Antinephritic effect of Y-19018, a thromboxane A synthetase inhibitor, on crescentic-type anti-GBM nephritis in rats.

作者信息

Suzuki Y, Tsukushi Y, Ito M, Nagamatsu T

机构信息

Department of Pharmacology, Faculty of Pharmacy, Meijo University, Nagoya, Japan.

出版信息

Jpn J Pharmacol. 1987 Oct;45(2):177-85. doi: 10.1254/jjp.45.177.

Abstract

In order to investigate the antinephritic effect of Y-19018, a thromboxane A synthetase inhibitor, on crescentic-type anti-glomerular basement membrane (anti-GBM) nephritis in rats, the present study was undertaken. Male Sprague Dawley rats were immunized with rabbit gamma-globulin in Freund's complete adjuvant following i.v. injection of anti-GBM serum. Y-19018 at a dose of 0.3 and 3.0 mg/kg was given orally to rats from the day after the injection of anti-GBM serum (day 1) to day 39. Y-19018, 3.0 mg/kg, significantly inhibited both urinary protein excretion (30.6%) on day 19 and plasma cholesterol (39.8%) on day 15. Moreover, light microscopy demonstrated that this drug at both doses remarkably prevented histological involvement of the glomeruli on day 40 in a dose-dependent manner.
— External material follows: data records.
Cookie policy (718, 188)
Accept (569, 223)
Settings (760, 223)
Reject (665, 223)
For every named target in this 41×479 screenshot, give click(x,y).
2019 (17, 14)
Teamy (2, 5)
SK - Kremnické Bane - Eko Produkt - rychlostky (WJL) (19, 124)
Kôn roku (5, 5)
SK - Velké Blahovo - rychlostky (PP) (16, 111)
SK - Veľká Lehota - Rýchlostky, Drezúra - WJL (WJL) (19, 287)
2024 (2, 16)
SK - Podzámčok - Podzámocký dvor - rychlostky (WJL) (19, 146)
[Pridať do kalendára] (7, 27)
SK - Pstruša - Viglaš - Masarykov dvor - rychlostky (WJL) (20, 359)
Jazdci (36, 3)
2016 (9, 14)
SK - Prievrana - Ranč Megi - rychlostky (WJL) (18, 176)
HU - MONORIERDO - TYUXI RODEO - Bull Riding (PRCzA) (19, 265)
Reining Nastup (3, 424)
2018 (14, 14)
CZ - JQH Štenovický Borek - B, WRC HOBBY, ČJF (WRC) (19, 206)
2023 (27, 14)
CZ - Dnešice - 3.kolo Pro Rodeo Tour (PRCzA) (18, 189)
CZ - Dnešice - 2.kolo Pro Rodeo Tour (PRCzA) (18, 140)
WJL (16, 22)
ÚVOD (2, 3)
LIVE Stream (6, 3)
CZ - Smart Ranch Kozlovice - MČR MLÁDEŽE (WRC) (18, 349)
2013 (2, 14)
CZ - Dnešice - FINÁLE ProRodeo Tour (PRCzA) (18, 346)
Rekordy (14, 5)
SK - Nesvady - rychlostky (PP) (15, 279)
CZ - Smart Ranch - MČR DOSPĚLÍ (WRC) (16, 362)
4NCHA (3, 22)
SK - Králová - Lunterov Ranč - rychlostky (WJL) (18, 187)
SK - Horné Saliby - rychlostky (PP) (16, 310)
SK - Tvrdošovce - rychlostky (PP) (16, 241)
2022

In the blood obtained from nephritic rats, platelet aggregation was increased. Y-19018 suppressed (48.7%) the hyperaggregability of platelets on day 40 at a high dose, although the suppression of platelet aggregation was not in a dose-dependent manner. It is concluded from these data that Y-19018 shows beneficial effects on crescentic-type anti-GBM nephritis and may exert its action partly through inhibition of glomerular TXA2.

摘要

为了研究血栓素A合成酶抑制剂Y-19018对大鼠新月体型抗肾小球基底膜(anti-GBM)肾炎的抗肾炎作用,进行了本研究。雄性Sprague Dawley大鼠在静脉注射抗GBM血清后,用弗氏完全佐剂中的兔γ球蛋白进行免疫。从注射抗GBM血清后的第二天(第1天)到第39天,以0.3和3.0mg/kg的剂量给大鼠口服Y-19018。3.0mg/kg的Y-19018在第19天显著抑制尿蛋白排泄(30.6%),在第15天显著抑制血浆胆固醇(39.8%)。此外,光学显微镜显示,两种剂量的该药物在第40天均以剂量依赖的方式显著预防了肾小球的组织学病变。在从患肾炎大鼠获得的血液中,血小板聚集增加。高剂量的Y-19018在第40天抑制了血小板的高聚集性(48.7%),尽管对血小板聚集的抑制不是剂量依赖性的。从这些数据得出结论,Y-19018对新月体型抗GBM肾炎显示出有益作用,并且可能部分通过抑制肾小球TXA2发挥其作用。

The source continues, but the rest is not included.